In their Genetics paper, UC Davis’ Charles Langley and his colleagues wrote that to sequence P. lambertiana, they adapted the approach they’d used to sequence the loblolly pine genome. In particular, they used haploid DNA from a single sugar pine megagametophyte to serve as the basis for their assembly, which they then filled in using mate-pair library reads from diploid needle tissue. From this, they generated some 1.9 trillion basepairs, reflecting 62X coverage of the P. lambertiana, which they estimated to be 31 gigabasepairs in size.
Much of the sugar pine genome, though, is repeats. Transposable elements make up 79 percent of the P. lambertiana genome, slightly higher than the 74 percent found in loblolly pine, the researchers reported. Of those transposable elements, two thirds are long terminal repeat retrotransposons. The researchers estimated the median LTR insertion time for P. lambertiana to be 16 million years ago, more recent than that of loblolly.
This high number of repeats and their age gives credence, the researchers said, to the hypothesis that the sugar pine genome, like that of other conifers, got to its massive state by undergoing transposable element expansions.
While sugar pines in general have suffered from C. ribicola damage, some trees have resistance to the fungus. Previous work has mapped a biallelic locus, Cr1R/Cr1r, that confers resistance, and Langley and his colleagues used their newly generated genome sequence to uncover SNPs in association with Cr1R. They uncovered 14 genes annotated on the scaffolds genetically linked to Cr1R, one of which — PILA_lg017786 — stood out to the researchers as a candidate gene as it contains domains typically found in disease-resistance genes.

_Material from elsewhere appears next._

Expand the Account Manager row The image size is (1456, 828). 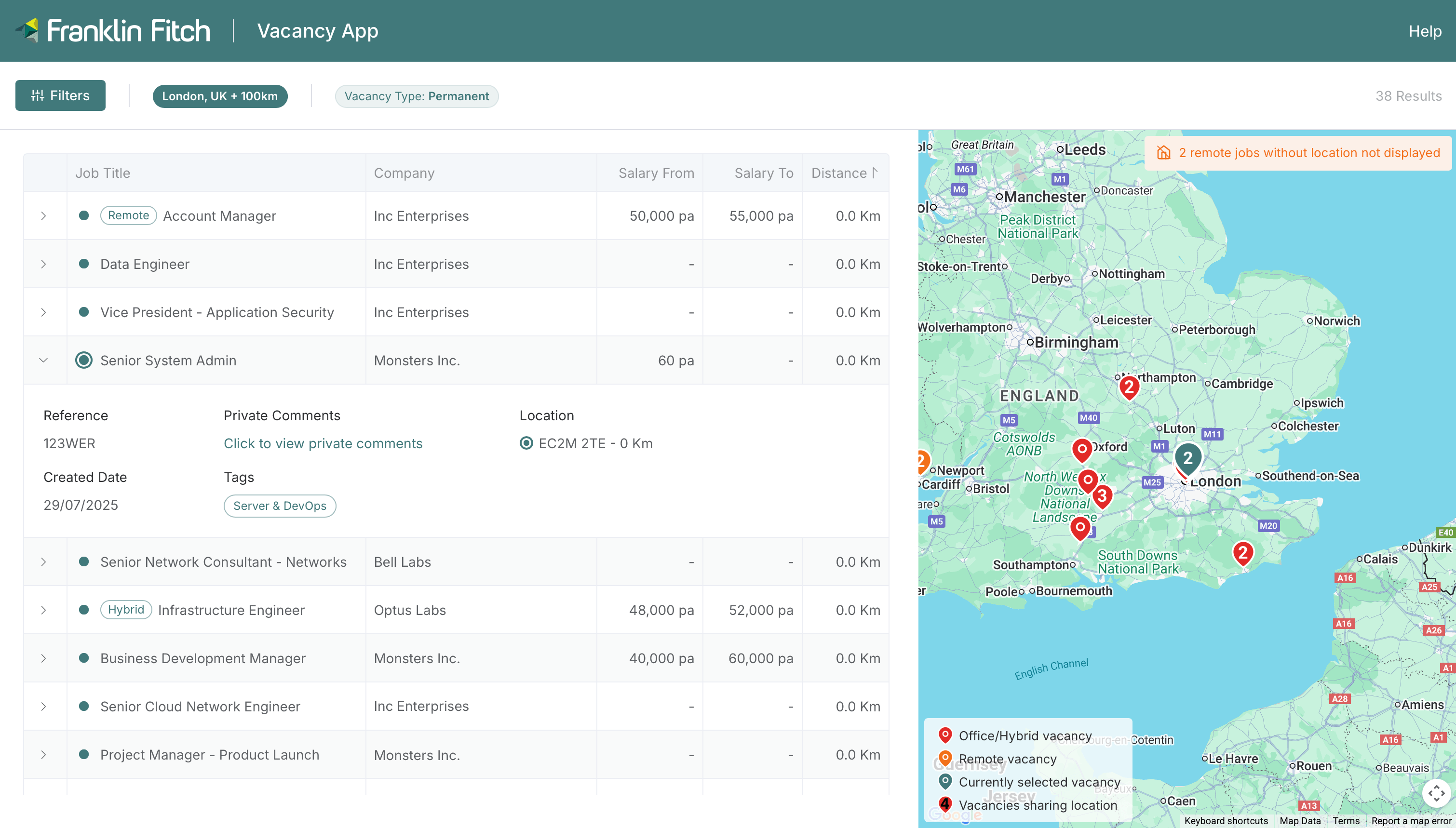coord(43,216)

The researchers noted that being able to use SNP genotyping to uncover resistant trees would speed up reforestation efforts.

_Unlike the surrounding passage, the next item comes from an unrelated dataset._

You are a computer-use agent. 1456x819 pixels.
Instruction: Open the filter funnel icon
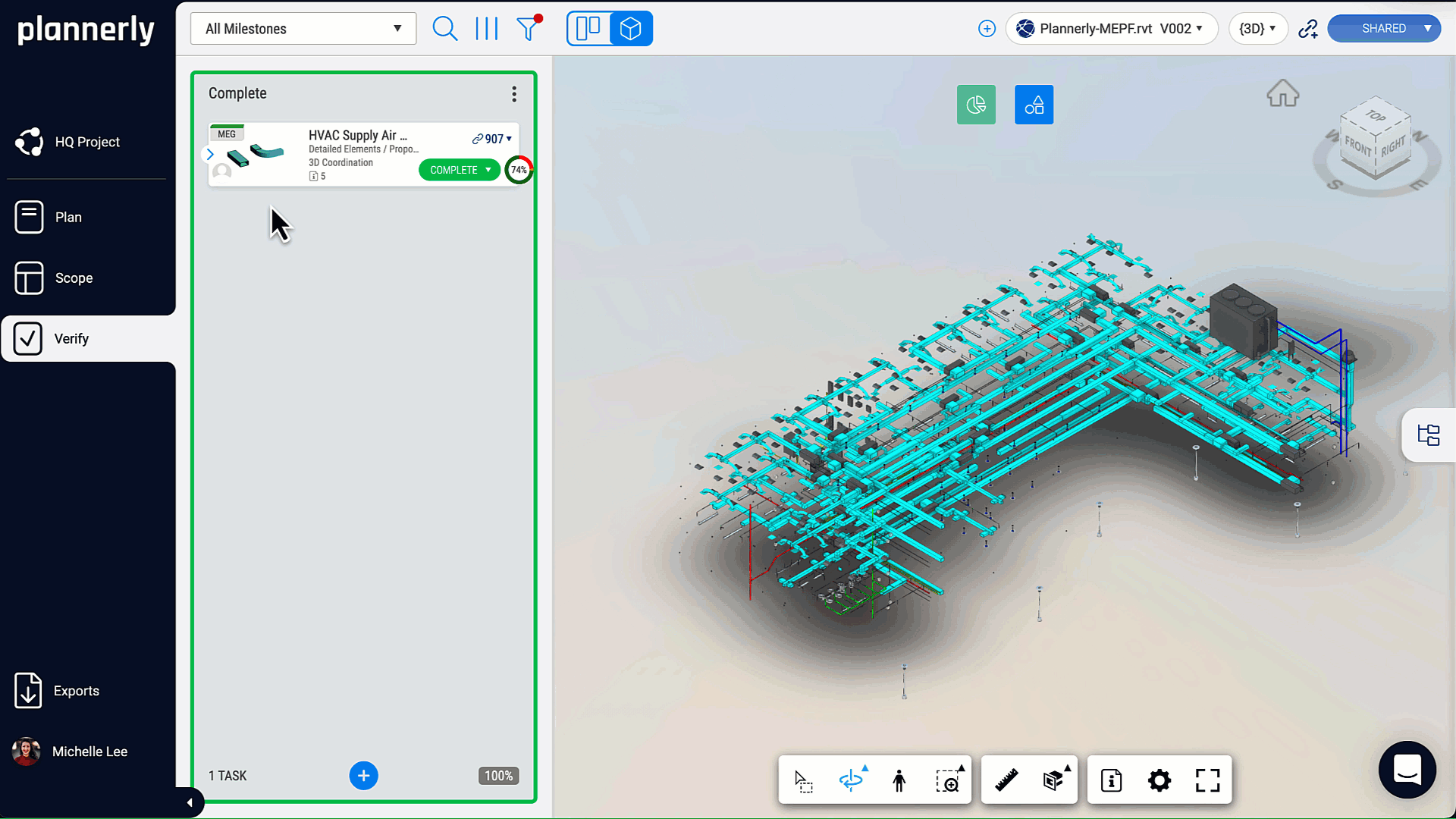point(528,29)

Meanwhile, in G3: Genes, Genomes, Genetics, UConn’s Wegrzyn and her colleagues reported that they conducted deep sequencing of RNA from tissues representing the tree’s embryo state, female cones nearing pollination, stems, and roots, among others, to generate the sugar pine transcriptome.
The researchers used a combination of Illumina MiSeq, HiSeq, and Pacific Biosciences sequencing to pull together the transcriptome. Overall, they uncovered 278,812 transcripts, 30,839 of which could be functionally annotated.
Because of their role in transposable element proliferation and how that might have influenced the hefty size of conifer genomes, Wegrzyn and her colleagues focused part of their analysis on Dicer-like (DCL) proteins.
Within the P. lambertiana transcriptome, the researchers uncovered 12 transcripts that exhibited similarity to DCLs, six of which were supported by gene models. Through a phylogenetic analysis drawing on conifers, monocots, dicots, and an outgroup, the researchers identified DCLs that the sugar pine shared with other trees as well as DCLs it shared only with other conifers.
In sugar pine, conventional DCL1 transcripts and one DCL4 transcript were found across all samples the researchers analyzed, while the other DCL4 transcripts were found in cones and DCL3 expression was restricted to reproductive tissues. The profiles of conifer-specific DCL1 transcripts, they added, varied: one was barely expressed, one was ubiquitously expressed, and one had a differential profile in reproductive tissues.
“Expression analysis derived from sequencing data further supports a biological role of these variants,” the researchers said in their paper. “The results presented here highlight the peculiarities of this pathway in conifers and identifies similarities with ancient land plants.”